» What you have to do: Would you please retype, exactly, the lines of the listing below between the line with "Instruction: Click the noninimgenge" and the line with "Given: Click the Search input field", inclusive?

» Input for this task:
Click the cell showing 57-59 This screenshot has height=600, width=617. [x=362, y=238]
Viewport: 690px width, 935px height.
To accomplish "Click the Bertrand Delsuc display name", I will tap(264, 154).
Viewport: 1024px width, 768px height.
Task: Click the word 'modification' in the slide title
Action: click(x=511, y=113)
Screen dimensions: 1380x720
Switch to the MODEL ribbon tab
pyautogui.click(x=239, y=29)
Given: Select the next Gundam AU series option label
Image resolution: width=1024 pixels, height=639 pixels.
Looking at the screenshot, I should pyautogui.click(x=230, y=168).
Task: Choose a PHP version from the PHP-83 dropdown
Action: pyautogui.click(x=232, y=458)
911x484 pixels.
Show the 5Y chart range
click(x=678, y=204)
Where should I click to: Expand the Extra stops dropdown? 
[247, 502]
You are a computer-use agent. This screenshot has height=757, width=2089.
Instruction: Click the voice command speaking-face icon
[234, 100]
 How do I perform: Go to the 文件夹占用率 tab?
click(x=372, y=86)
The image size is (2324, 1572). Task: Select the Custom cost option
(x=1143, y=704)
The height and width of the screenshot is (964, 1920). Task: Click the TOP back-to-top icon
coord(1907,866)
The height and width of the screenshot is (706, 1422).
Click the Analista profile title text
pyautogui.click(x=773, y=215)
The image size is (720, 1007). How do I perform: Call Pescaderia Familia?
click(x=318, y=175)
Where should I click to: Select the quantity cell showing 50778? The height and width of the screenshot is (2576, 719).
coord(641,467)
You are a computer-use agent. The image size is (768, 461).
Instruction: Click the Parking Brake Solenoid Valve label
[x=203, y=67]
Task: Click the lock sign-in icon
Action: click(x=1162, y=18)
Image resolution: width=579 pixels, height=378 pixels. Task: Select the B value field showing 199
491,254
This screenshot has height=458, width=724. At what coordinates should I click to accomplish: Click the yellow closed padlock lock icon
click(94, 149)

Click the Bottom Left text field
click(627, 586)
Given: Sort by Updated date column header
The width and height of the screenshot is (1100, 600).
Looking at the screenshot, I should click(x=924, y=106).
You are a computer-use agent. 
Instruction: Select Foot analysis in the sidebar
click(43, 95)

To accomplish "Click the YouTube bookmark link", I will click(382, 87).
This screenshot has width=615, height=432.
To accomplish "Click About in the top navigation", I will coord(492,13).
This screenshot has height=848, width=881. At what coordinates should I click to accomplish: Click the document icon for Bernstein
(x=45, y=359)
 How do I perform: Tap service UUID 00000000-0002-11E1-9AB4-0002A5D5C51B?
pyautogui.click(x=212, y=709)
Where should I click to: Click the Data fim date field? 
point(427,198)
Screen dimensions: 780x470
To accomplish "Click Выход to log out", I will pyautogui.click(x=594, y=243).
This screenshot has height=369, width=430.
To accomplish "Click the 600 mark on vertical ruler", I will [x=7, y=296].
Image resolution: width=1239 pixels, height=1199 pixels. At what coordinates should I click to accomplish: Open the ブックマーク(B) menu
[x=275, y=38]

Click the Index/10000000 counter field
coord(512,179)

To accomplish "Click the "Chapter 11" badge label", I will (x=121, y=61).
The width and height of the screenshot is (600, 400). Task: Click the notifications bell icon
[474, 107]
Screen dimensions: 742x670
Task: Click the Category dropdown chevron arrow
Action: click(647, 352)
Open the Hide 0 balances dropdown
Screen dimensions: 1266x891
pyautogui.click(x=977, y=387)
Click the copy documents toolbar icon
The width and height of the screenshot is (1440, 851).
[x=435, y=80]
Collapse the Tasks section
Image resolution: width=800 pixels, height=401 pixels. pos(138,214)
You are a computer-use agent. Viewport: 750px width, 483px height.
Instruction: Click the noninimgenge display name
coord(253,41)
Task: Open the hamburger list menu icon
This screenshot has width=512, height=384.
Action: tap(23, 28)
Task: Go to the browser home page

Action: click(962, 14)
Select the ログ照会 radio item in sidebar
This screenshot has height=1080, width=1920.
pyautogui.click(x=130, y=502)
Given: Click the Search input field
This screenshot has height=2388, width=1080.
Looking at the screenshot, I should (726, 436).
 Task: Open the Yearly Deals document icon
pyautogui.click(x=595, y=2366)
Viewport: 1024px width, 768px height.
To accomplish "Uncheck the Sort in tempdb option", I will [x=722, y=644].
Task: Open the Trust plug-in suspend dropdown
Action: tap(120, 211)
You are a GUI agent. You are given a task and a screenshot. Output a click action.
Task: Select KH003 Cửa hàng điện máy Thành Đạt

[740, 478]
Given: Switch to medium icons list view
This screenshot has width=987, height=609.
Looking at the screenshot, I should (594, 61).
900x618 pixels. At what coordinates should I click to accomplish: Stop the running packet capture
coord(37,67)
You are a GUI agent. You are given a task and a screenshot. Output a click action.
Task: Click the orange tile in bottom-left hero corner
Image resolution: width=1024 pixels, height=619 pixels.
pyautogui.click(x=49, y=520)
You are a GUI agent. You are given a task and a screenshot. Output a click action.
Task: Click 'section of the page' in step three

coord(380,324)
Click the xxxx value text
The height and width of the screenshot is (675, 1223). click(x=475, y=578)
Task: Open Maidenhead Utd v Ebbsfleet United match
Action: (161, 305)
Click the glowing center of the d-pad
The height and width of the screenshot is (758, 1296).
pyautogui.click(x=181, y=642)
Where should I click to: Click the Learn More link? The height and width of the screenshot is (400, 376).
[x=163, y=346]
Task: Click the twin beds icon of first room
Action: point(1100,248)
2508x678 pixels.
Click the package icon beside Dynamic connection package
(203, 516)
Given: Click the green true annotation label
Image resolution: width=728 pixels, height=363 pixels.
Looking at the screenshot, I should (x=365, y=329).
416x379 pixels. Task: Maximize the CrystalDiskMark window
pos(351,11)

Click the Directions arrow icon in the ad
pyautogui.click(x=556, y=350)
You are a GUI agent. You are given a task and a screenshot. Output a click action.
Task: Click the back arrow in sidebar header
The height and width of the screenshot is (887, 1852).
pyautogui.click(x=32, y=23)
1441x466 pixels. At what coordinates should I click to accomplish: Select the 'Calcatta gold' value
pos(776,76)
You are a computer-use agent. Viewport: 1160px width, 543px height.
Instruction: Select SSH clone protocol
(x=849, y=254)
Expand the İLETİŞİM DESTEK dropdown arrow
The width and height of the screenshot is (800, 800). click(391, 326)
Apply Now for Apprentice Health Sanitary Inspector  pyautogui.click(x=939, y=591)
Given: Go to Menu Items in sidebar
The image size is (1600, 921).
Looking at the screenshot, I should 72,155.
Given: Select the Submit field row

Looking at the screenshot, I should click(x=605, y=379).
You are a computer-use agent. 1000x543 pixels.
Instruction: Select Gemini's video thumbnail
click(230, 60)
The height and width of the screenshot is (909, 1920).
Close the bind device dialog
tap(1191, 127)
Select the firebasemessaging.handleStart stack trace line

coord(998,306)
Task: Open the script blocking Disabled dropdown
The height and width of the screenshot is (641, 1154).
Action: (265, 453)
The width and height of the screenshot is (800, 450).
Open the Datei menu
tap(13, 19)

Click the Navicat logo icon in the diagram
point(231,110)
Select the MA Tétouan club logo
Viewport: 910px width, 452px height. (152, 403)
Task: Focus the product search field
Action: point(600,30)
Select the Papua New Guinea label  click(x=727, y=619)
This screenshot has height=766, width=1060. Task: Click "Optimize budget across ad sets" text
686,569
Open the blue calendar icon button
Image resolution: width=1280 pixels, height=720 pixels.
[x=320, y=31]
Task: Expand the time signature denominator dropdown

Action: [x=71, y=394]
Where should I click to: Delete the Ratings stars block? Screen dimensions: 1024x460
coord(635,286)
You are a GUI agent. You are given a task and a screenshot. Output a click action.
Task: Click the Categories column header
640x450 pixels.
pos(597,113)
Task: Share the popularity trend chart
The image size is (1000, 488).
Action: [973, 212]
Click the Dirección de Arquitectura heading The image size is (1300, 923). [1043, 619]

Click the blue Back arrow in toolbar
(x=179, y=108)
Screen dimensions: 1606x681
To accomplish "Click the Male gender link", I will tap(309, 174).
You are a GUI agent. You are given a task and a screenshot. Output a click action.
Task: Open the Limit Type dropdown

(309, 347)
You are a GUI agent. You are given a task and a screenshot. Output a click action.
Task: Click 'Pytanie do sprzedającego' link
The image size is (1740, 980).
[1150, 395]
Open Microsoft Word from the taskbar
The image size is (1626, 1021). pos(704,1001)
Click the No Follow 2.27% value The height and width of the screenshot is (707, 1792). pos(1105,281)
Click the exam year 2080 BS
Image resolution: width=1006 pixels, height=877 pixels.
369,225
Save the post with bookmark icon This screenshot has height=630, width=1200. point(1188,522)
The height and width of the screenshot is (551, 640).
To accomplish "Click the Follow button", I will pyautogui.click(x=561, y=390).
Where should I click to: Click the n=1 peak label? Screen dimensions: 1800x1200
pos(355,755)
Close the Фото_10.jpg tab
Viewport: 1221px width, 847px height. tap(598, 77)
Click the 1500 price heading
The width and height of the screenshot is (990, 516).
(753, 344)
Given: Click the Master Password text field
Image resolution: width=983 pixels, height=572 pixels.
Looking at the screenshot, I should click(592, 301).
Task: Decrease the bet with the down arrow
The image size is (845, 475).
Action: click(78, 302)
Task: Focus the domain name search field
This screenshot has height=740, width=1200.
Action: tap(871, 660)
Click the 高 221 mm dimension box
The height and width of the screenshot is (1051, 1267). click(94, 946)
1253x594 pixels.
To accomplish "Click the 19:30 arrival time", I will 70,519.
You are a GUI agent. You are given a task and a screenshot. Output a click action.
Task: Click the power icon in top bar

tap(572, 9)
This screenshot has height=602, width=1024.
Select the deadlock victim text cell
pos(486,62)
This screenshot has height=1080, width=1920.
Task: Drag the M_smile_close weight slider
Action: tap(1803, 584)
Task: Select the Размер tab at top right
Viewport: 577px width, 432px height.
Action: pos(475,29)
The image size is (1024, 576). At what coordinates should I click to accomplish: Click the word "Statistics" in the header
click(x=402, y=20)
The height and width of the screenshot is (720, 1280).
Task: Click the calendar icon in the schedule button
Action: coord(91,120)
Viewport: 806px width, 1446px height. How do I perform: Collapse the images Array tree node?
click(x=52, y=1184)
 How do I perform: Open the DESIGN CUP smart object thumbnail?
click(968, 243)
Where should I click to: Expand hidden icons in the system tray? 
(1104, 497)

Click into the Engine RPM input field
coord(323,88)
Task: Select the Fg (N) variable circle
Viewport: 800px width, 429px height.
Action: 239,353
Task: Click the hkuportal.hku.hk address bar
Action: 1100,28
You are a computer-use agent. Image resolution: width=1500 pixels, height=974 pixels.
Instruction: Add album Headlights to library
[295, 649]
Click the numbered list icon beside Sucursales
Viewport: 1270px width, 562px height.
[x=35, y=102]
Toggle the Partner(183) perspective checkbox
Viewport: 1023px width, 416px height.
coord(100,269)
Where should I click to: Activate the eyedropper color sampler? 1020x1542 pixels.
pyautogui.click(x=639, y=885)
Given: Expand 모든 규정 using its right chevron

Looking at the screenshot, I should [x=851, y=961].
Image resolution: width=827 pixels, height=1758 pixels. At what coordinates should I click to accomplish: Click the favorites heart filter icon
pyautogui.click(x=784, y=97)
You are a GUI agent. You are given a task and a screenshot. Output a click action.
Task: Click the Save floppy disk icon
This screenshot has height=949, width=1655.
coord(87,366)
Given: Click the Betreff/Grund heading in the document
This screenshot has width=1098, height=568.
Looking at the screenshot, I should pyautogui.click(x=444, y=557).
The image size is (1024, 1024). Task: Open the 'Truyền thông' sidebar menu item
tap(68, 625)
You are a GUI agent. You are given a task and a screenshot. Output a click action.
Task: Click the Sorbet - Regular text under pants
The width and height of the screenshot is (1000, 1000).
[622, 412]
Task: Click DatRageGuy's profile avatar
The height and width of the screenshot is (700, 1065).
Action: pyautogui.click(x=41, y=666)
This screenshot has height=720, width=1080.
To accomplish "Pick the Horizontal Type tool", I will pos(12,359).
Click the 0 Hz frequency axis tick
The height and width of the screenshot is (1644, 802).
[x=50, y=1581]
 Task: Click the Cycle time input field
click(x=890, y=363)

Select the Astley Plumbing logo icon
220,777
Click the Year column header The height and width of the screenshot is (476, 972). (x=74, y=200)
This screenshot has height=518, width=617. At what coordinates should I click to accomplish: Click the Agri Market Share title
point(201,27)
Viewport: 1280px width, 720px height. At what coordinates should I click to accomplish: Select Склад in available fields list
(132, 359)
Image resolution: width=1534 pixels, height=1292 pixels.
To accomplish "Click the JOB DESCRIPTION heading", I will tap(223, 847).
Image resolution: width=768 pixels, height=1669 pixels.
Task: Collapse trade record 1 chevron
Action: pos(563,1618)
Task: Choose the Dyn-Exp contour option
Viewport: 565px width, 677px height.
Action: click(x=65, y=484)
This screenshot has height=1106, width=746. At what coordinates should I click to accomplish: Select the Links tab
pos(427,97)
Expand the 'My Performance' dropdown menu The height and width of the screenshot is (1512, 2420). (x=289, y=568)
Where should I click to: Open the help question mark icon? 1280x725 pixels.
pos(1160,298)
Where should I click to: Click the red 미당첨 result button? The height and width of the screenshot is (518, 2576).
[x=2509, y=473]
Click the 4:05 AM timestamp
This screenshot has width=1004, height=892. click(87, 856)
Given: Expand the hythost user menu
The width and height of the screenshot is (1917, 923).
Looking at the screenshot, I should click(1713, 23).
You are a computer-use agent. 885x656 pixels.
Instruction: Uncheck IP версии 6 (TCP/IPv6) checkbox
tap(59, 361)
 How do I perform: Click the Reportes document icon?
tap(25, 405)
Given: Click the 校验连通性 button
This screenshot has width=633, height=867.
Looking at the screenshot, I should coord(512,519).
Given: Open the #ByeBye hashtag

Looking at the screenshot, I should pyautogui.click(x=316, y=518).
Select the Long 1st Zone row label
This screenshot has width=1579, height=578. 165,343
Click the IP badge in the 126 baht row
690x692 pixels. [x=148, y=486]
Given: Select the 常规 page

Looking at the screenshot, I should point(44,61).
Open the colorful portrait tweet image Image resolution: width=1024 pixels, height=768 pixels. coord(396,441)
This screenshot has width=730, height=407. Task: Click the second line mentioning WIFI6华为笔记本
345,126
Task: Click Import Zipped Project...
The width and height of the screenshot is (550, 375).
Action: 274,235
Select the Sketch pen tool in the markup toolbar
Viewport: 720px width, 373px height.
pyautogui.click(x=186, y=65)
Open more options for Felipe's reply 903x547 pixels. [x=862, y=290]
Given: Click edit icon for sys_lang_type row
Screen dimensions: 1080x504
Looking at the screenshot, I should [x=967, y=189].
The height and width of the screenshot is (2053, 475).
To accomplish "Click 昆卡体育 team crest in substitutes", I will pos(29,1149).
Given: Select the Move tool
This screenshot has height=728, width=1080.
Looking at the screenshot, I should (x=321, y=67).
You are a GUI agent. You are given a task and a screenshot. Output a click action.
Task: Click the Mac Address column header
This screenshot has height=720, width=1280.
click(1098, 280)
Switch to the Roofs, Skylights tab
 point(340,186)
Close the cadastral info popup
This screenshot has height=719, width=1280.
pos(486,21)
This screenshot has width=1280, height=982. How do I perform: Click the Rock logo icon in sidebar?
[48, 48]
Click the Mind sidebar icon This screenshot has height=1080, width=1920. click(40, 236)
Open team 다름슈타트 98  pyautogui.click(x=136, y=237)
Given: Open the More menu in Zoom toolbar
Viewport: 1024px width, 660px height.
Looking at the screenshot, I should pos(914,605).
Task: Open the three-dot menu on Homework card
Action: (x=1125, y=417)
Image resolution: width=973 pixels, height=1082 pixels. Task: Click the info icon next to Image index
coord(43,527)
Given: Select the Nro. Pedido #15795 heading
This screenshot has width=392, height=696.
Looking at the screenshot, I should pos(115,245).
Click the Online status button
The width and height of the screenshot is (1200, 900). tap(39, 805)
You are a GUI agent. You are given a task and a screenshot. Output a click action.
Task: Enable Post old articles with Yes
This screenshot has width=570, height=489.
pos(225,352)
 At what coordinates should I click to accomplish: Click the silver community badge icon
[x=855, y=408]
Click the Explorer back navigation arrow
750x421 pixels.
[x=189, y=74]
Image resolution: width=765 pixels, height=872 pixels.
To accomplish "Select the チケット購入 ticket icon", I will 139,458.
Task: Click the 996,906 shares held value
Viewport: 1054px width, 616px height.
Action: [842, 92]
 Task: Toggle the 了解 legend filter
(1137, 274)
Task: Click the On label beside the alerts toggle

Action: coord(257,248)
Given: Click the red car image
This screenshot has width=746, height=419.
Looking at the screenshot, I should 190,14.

» Problem solution:
Instruction: Click the noninimgenge display name
coord(253,41)
Task: Open the hamburger list menu icon
This screenshot has width=512, height=384.
Action: tap(23, 28)
Task: Go to the browser home page

Action: click(962, 14)
Select the ログ照会 radio item in sidebar
This screenshot has height=1080, width=1920.
pyautogui.click(x=130, y=502)
Given: Click the Search input field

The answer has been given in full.